Although we could not perform a meta-analysis due to insufficient data, a few studies have reported the association between impaired diffusion capacity and the presence of fibrotic sequelae on chest CT [79, 80]. Taking these findings together, when planning follow-ups for COVID-19 survivors, patients with persistent symptoms after recovering from more severe forms of COVID-19 may be recommended for more careful follow-ups with regular PFT, particularly with DLCO measurements. Chest CT should be considered for more selective patients, especially the elderly or those who show abnormalities on PFT.

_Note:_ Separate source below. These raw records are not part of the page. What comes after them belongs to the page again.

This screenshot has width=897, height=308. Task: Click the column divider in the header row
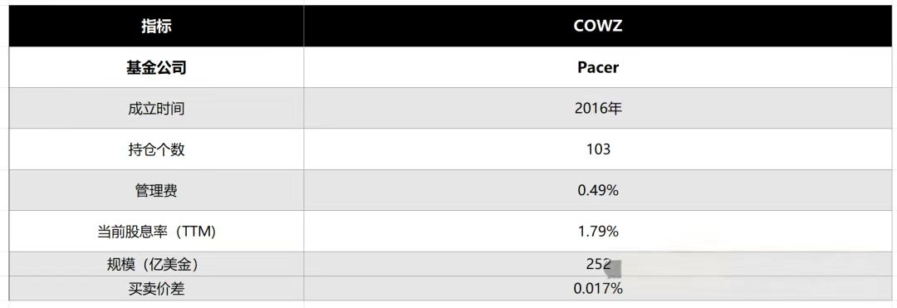[x=304, y=27]
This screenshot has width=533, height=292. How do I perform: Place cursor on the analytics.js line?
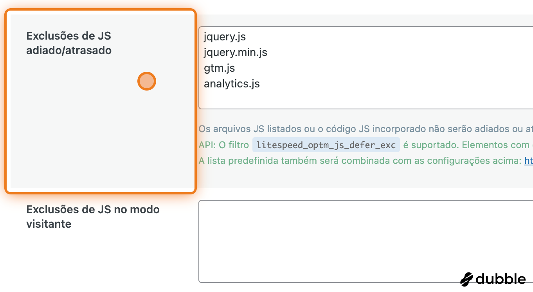tap(232, 83)
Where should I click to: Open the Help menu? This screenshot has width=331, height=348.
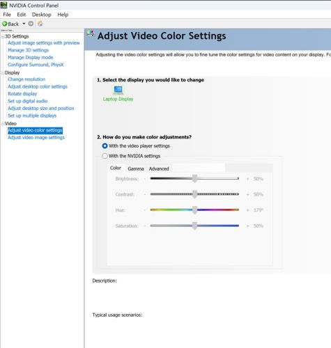point(63,15)
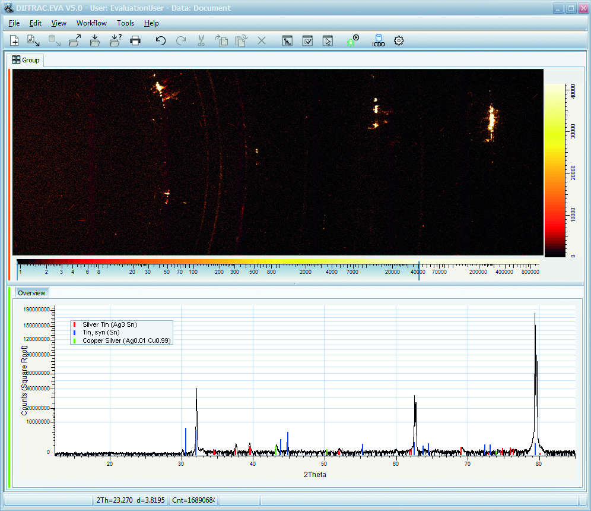This screenshot has height=511, width=591.
Task: Undo the last action
Action: point(160,41)
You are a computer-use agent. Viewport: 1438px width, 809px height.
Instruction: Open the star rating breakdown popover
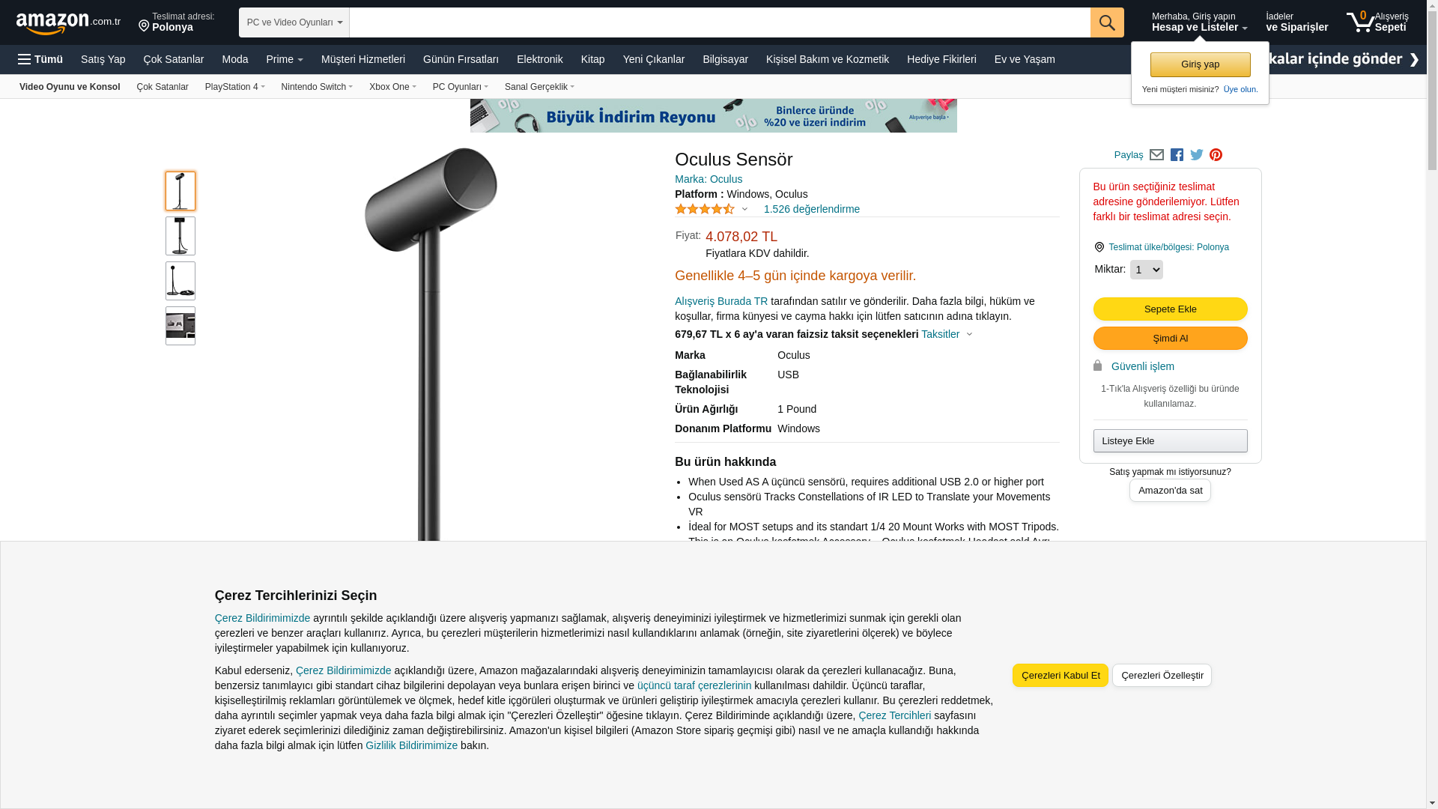(x=712, y=209)
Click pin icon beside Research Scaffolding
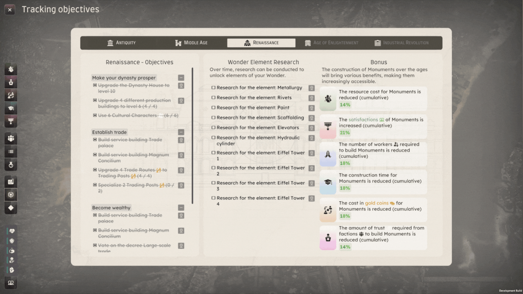Screen dimensions: 523x294 [x=311, y=118]
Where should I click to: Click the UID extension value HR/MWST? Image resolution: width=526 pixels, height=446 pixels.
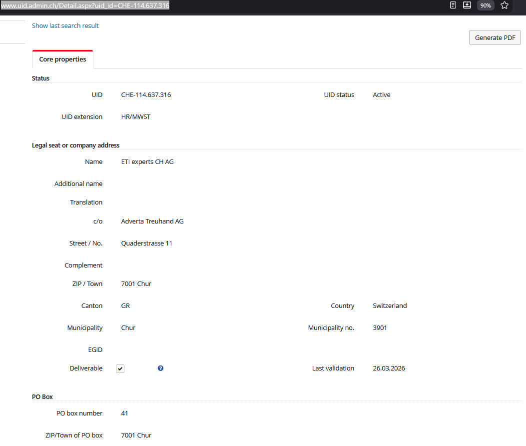pos(136,117)
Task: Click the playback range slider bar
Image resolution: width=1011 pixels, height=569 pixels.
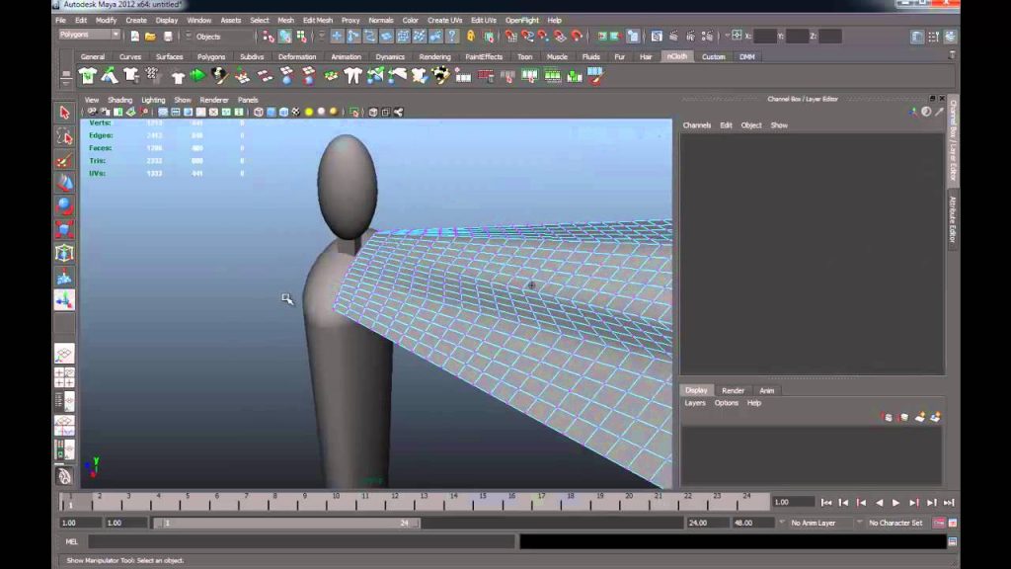Action: (x=286, y=524)
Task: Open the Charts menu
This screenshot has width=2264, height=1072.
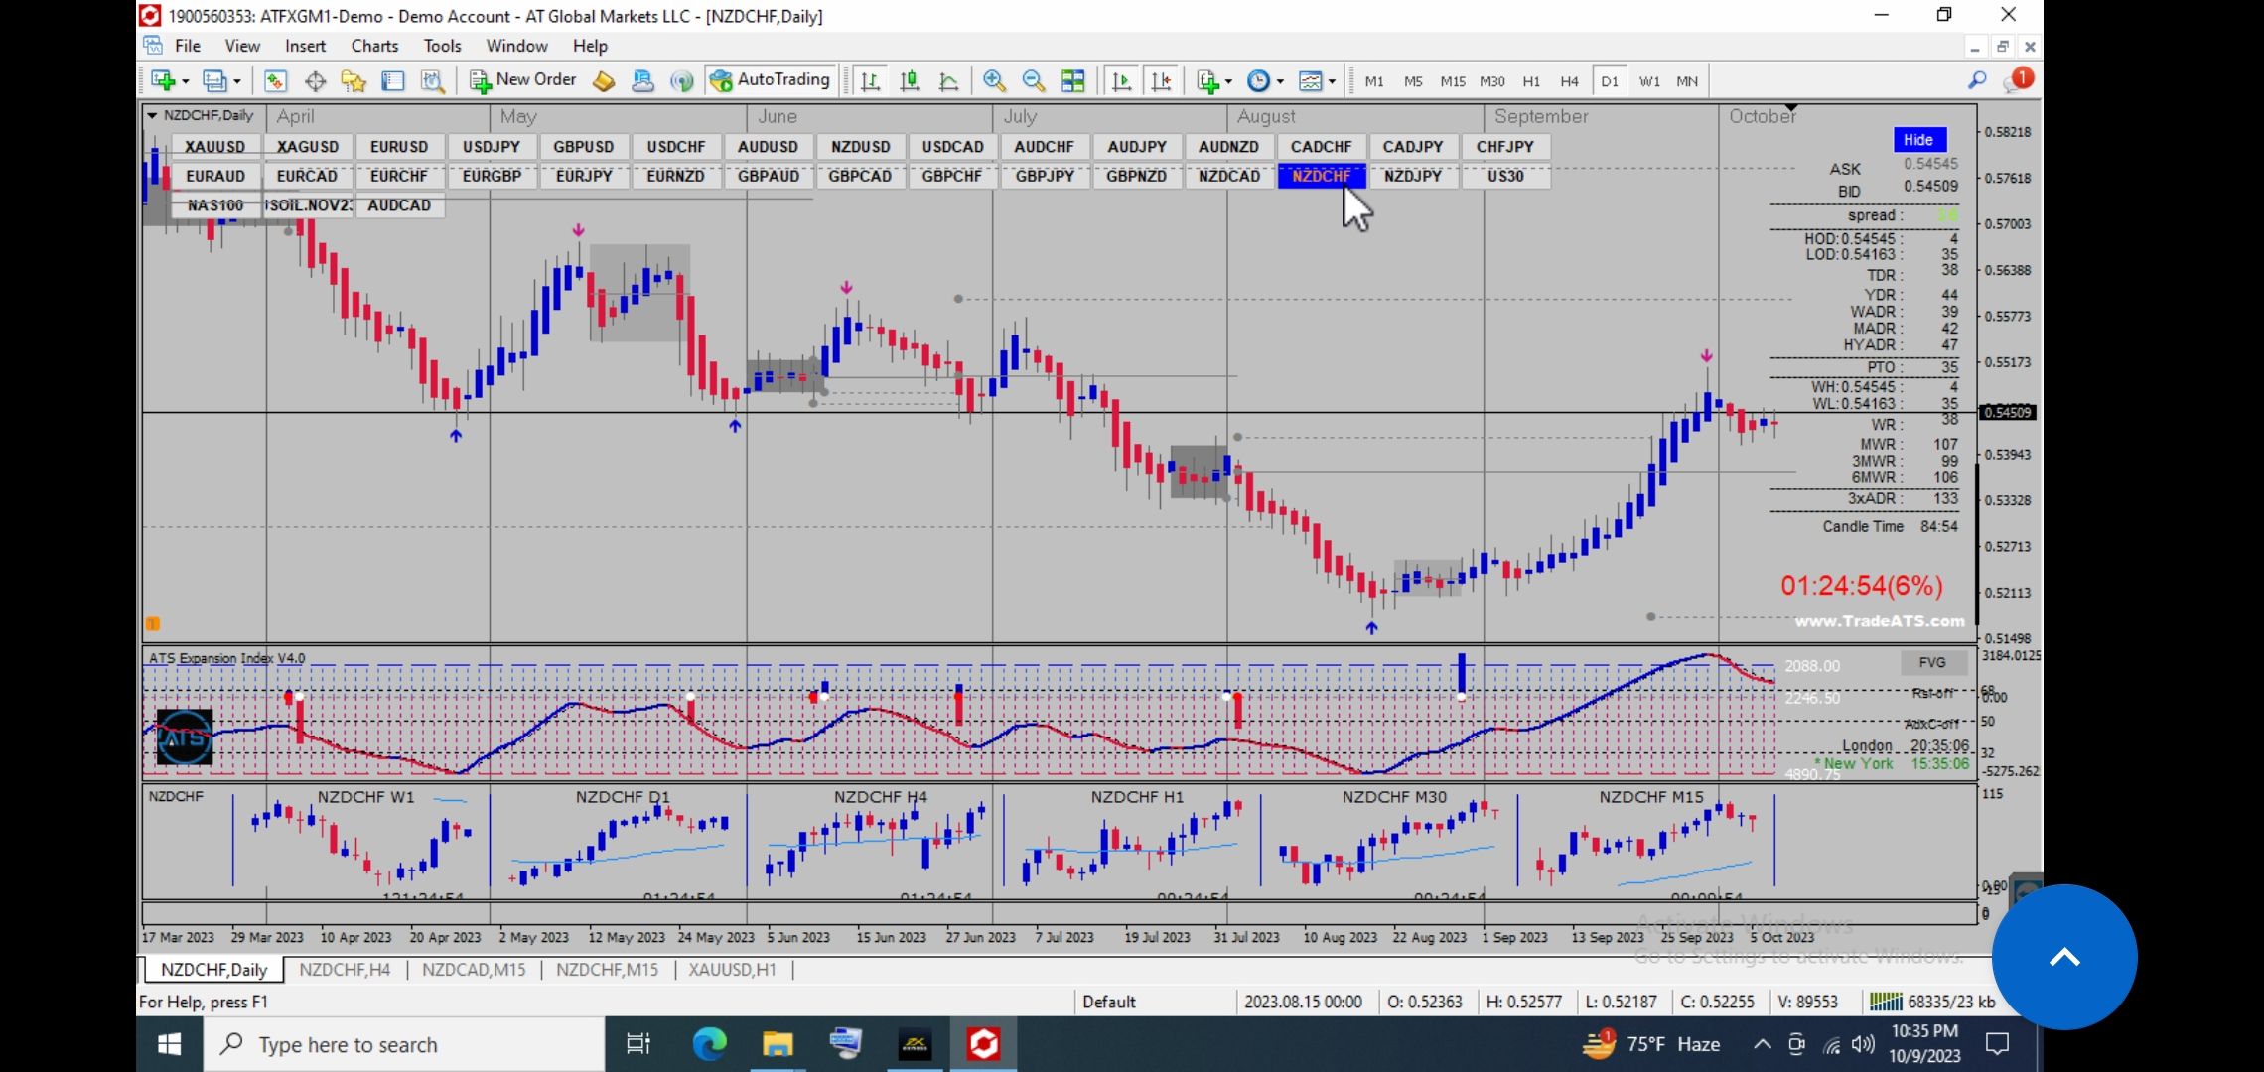Action: (373, 46)
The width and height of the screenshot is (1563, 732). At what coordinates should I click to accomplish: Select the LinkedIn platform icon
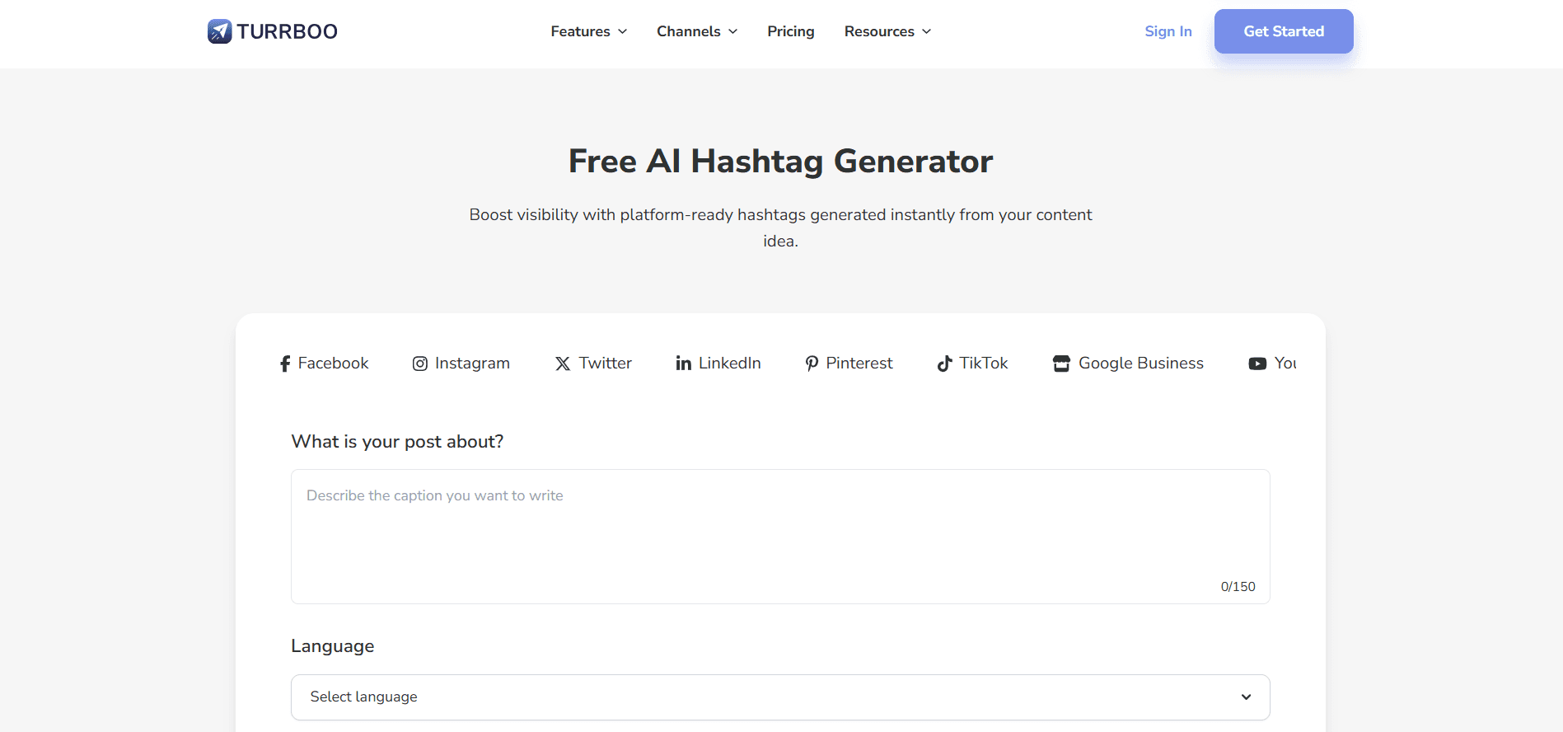tap(683, 363)
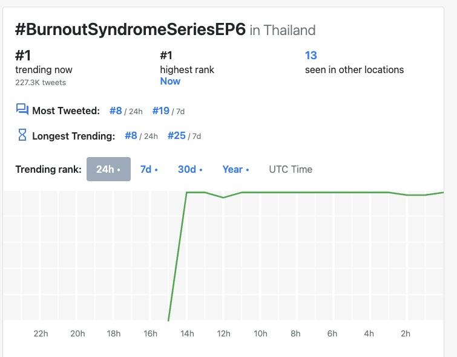Click the Longest Trending hourglass icon
The height and width of the screenshot is (357, 457).
[22, 135]
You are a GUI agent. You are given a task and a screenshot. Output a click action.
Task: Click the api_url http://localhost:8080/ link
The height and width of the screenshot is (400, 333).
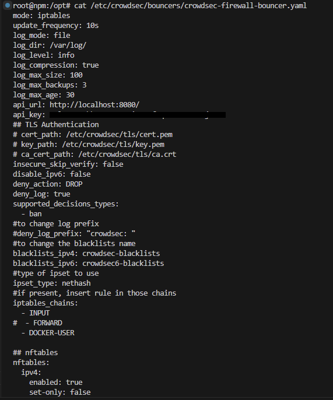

This study has limitations. First, most meta-analyses have shown considerable statistical heterogeneity. This problem is believed to arise from the heterogeneity of the study design and patient characteristics among the included studies. Furthermore, most included studies were single-center analyses with small sample sizes. We attempted to assess the source of this heterogeneity via meta-regression and subgroup analyses. Second, although spirometry can be more easily standardized in most laboratory units, DLCO measurements are more prone to variability across different laboratory units [81]. Similarly, the presence of pulmonary fibrosis was determined by the investigators of each study; however, this could not be adjudicated in this study, which might have also contributed to the heterogeneity between the studies. Although most studies followed the Fleischner Society’s nomenclature and definition [24], between-study heterogeneity could have occurred in defining the pulmonary fibrosis. For example, some studies simply presented the proportion of patients with pulmonary fibrosis, but specific CT findings such as traction bronchiectasis or reticular opacity were not mentioned. Third, most studies did not report data on the baseline lung function of the study patients before the index infection. Therefore, some patients with underlying lung disease and impaired lung function might have been counted as exhibiting pulmonary sequelae. Additionally, most studies included hospitalized patients, and a substantial proportion of patients had severe COVID-19. Therefore, the pooled prevalence of pulmonary sequelae in our meta-analysis might have been overestimated. Fourth, there were no available studies with a follow-up duration of more than 1 year. Although a considerable number of patients demonstrated abnormalities on PFT and chest CT at their 1-year follow-up, we cannot conclude whether these pulmonary sequelae would persist or improve over longer periods. Therefore, further follow-up studies are required. Finally, most of the included studies enrolled patients in 2020 or early 2021 before the advent of the omicron variant. The number of enrolled patients with the delta variant was also likely very small. As the SARS-CoV-2 variant types can affect the risk of PACS, more studies should be conducted to compare the severity and risk of PACS among different variants.

Conclusions

In conclusion, a substantial number of COVID-19 survivors exhibited chronic pulmonary sequelae as demonstrated by PFT and chest CT. Impaired diffusion capacity was the most common abnormality on PFT, and its prevalence was not negligible even 12 months after index infection; however, restrictive pulmonary dysfunction was less frequent, and its prevalence was lower at the 12-month follow-up than at the 6-month follow-up. Persistent GGO and pulmonary fibrosis were also common on follow-up chest CT 12 months after index infection. The severity of acute COVID-19 was associated with the risk of impaired diffusion capacity and pulmonary fibrosis. Given this association, careful respiratory follow-up is warranted, especially in patients who recover from severe COVID-19.